- Exercise data -

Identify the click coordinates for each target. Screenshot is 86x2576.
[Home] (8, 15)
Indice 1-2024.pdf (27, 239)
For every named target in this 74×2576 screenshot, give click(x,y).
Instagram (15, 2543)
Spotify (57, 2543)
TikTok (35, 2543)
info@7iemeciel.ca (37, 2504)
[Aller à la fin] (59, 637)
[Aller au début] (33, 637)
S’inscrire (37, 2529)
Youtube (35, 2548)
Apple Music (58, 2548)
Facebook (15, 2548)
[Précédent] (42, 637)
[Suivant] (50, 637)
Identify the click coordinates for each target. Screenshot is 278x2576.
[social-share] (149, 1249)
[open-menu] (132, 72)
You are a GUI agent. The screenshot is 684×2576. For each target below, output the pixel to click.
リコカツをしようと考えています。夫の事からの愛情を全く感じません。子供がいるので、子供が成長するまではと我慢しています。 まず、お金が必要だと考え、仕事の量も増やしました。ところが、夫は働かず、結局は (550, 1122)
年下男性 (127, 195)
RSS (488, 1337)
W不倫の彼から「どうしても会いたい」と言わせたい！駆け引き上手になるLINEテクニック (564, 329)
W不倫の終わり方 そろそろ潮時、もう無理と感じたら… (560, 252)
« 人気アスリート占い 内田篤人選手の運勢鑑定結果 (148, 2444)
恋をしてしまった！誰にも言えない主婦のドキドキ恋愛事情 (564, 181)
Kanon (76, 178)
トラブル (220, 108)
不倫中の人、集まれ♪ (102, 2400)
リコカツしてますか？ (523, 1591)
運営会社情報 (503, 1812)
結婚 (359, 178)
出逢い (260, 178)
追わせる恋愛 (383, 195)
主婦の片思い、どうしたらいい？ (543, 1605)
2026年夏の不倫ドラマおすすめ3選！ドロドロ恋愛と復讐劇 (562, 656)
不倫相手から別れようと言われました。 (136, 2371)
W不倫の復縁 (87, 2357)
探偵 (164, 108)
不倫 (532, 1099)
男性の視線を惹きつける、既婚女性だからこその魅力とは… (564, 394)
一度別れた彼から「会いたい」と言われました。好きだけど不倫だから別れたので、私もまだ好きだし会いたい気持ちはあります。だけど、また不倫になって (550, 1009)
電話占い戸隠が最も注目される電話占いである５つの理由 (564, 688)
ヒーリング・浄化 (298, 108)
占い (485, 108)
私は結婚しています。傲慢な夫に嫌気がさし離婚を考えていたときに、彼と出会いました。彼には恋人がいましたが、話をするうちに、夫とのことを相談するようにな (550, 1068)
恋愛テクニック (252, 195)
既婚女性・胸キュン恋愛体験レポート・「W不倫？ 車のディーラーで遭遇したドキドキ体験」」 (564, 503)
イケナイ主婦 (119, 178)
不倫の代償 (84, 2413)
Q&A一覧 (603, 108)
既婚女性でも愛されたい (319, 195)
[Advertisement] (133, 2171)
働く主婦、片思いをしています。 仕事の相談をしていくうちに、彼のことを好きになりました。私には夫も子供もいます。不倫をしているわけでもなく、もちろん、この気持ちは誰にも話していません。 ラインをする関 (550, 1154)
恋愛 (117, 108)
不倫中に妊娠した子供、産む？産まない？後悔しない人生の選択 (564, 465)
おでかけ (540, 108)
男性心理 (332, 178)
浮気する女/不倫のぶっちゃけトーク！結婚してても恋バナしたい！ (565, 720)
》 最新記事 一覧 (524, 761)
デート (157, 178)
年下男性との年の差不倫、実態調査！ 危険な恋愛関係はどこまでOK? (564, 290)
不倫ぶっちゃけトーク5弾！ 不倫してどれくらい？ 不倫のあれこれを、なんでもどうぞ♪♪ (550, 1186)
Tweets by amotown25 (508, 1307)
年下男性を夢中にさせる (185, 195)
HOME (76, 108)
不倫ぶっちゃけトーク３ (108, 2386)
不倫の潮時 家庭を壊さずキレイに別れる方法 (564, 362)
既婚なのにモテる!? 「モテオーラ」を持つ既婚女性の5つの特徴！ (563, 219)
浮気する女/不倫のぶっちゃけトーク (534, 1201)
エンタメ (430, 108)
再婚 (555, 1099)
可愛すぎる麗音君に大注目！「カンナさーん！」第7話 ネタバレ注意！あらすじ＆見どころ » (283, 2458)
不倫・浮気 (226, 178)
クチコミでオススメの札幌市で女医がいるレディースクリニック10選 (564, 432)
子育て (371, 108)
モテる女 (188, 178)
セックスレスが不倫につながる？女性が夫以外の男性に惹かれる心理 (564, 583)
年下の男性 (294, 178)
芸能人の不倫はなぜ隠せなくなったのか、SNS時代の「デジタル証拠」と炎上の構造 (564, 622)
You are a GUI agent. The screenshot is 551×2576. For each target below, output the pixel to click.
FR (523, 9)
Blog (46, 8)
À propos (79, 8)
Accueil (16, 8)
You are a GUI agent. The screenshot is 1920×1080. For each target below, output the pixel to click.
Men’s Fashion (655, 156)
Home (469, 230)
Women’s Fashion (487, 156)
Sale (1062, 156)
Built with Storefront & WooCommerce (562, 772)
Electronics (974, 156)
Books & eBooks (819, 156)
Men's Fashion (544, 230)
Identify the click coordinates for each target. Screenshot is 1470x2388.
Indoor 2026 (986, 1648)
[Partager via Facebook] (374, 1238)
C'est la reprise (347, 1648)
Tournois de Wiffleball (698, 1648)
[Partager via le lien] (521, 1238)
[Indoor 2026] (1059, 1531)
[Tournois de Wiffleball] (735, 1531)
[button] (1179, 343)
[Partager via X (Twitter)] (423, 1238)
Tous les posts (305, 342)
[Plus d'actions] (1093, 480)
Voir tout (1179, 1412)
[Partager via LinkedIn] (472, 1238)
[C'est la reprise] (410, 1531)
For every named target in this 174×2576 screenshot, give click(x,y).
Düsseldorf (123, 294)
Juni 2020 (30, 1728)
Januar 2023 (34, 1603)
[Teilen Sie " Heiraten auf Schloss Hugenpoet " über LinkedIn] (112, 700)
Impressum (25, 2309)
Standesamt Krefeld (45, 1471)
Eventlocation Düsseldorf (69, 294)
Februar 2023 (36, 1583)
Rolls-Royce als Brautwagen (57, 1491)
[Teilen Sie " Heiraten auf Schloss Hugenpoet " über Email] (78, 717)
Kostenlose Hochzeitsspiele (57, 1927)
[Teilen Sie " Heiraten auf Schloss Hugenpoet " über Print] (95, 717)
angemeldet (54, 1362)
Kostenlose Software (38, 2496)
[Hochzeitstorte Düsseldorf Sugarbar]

- Action item -
Output, from the data above, the lines from the line with "TikTok (35, 2543)" to the line with "[open-menu] (132, 72)" exactly as they stand, both ends included and nothing else.

- The completed task -
TikTok (35, 2543)
info@7iemeciel.ca (37, 2504)
[Aller à la fin] (59, 637)
[Aller au début] (33, 637)
S’inscrire (37, 2529)
Youtube (35, 2548)
Apple Music (58, 2548)
Facebook (15, 2548)
[Précédent] (42, 637)
[Suivant] (50, 637)
Identify the click coordinates for each target. Screenshot is 278x2576.
[social-share] (149, 1249)
[open-menu] (132, 72)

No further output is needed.